▶ TEXT SHOWN:
HELEN DAVIS CHAITMAN, Chaitman LLP, 465 Park Avenue, New York, NY 10022, Attorney for Defendants.
SIPA LIQUIDATION
Irving H. Picard ("SIPA Trustee"), Trustee for the Substantively Consolidated SIPA Liquidation of Bernard L. Madoff Investment Securities LLC ("BLMIS") and Bernard L. Madoff ("Madoff"), brought this adversary proceeding to avoid and recover fictitious profits received by the Gerald and Barbara Family Trust ("Family Trust") and Gerald and Barbara Keller, in their capacities as trustees of the Gerald and Barbara Family Trust (collectively, "Defendants"),1 on account of their investment in BLMIS's Ponzi scheme. The parties have filed cross motions for summary judgment. For the reasons that follow, the Court dismisses the Family Trust as a defendant, grants the SIPA Trustee's motion, and denies the Defendants’ motion.
This Court has jurisdiction over these adversary proceedings pursuant to 28 U.S.C. §§ 1334(b) and 157(a), the District Court's Standing Order of Reference dated July 10, 1984, and the Amended Standing Order of Reference dated January 31, 2012. In addition, the District Court removed the SIPA2 liquidation to this Court pursuant to SIPA § 78eee(b)(4), see Order, Civ. 08-01789 (Bankr. S.D.N.Y. Dec. 15, 2008), at ¶ IX, ECF No. 1, and this Court has jurisdiction under the latter provision. As the district court case has been dismissed and the reference has not been withdrawn, the Court has authority to enter a final order in these cases. To the extent that it does not, the Court asks the District Court to construe this decision as proposed findings of fact and conclusions of law, pursuant to the Amended Standing Order of Reference dated January 31, 2012.

▶ WHAT TO WORK ON:
**1)** Return the portion of the Madoff liquidation ruling from "HELEN DAVIS CHAITMAN, Chaitman" up to and including "the Defendants’ motion.", copied word for word.
**2)** Resume the Madoff liquidation ruling, writing on from its last sentence.

▶ GIVEN DATA:
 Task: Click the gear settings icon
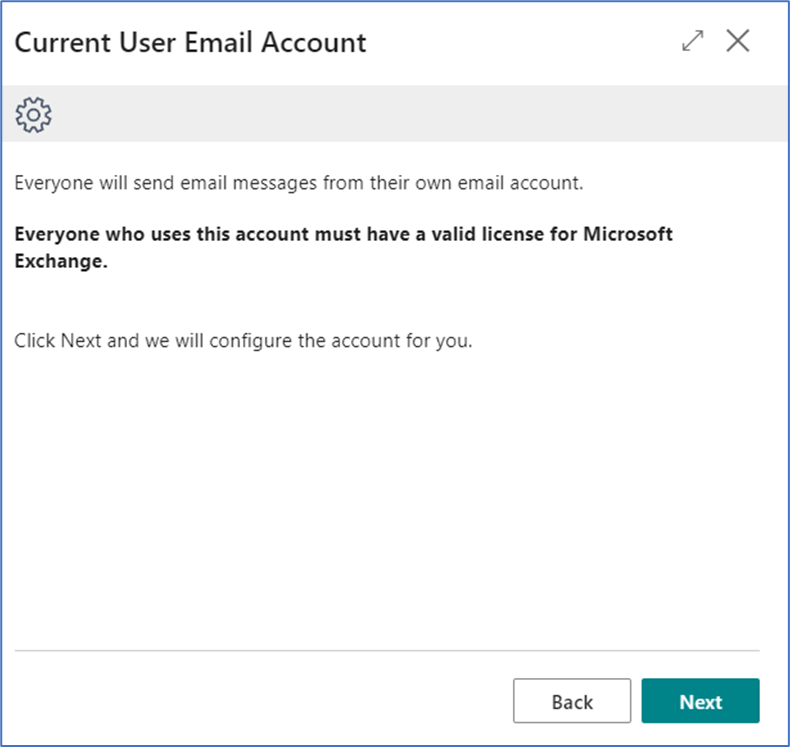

▶ ANSWERS IN ORDER:
**1)**
HELEN DAVIS CHAITMAN, Chaitman LLP, 465 Park Avenue, New York, NY 10022, Attorney for Defendants.
SIPA LIQUIDATION
Irving H. Picard ("SIPA Trustee"), Trustee for the Substantively Consolidated SIPA Liquidation of Bernard L. Madoff Investment Securities LLC ("BLMIS") and Bernard L. Madoff ("Madoff"), brought this adversary proceeding to avoid and recover fictitious profits received by the Gerald and Barbara Family Trust ("Family Trust") and Gerald and Barbara Keller, in their capacities as trustees of the Gerald and Barbara Family Trust (collectively, "Defendants"),1 on account of their investment in BLMIS's Ponzi scheme. The parties have filed cross motions for summary judgment. For the reasons that follow, the Court dismisses the Family Trust as a defendant, grants the SIPA Trustee's motion, and denies the Defendants’ motion.

**2)**
For background of these SIPA cases and the BLMIS Ponzi scheme, please refer to the findings of fact in Picard v. Nelson (In re BLMIS) , 610 B.R. 197, 206–14 (Bankr. S.D.N.Y. 2019). Unless discussed below, the relevant facts noted are not in dispute here.
At all relevant times, Gerald and Barbara Keller were residents of Great Neck, New York and Rancho Mirage, California. Answer ¶ 8, ECF No. 40. In 1998, they created the Family Trust under California law and have served as its trustees. Id. at ¶ 7–8; Chaitman Decl., Ex. AD, ECF No. 115. In 1997, Gerald Keller opened Account No. 1ZB3143 ("Family Trust BLMIS Account") with Madoff's Investment Advisory Business ("IA Business") in his own name with an initial investment of $1,000,000. Greenblatt Decl., Attach. B., Ex. 4, ECF No. 105; Keller Decl., Ex. 1, ECF No. 114. In 1999, Gerald Keller renamed the account "Gerald E. Keller, Trustee The Gerald and Barbara Keller Family Trust U/A June 2, 1998" and then "Gerald E. Keller (Gerald E. Keller Separate Property) The Gerald and Barbara Keller Family Trust U/A June 2, 1998." Id ., Ex. 4. Additional investments into the Family Trust BLMIS Account totaling $1,898,852 were made on January 4, 1999 and August 24, 2006. Greenblatt Decl., Attach B., Ex. 4, ECF No. 105.
At least the latter two deposits were made into a specific JP Morgan Chase bank account ending in 703 ("703 Account"). Collura Decl., Attach. A ¶ 20–24, ECF No. 103; id. Attach. B, Ex. 6. Expert analysis shows that money in the 703 Account was then transferred to another JP Morgan Chase bank account ending in 509 ("509 Account"), from which payments were made to BLMIS's customers. Id. , Attach. A, ¶ 25–27.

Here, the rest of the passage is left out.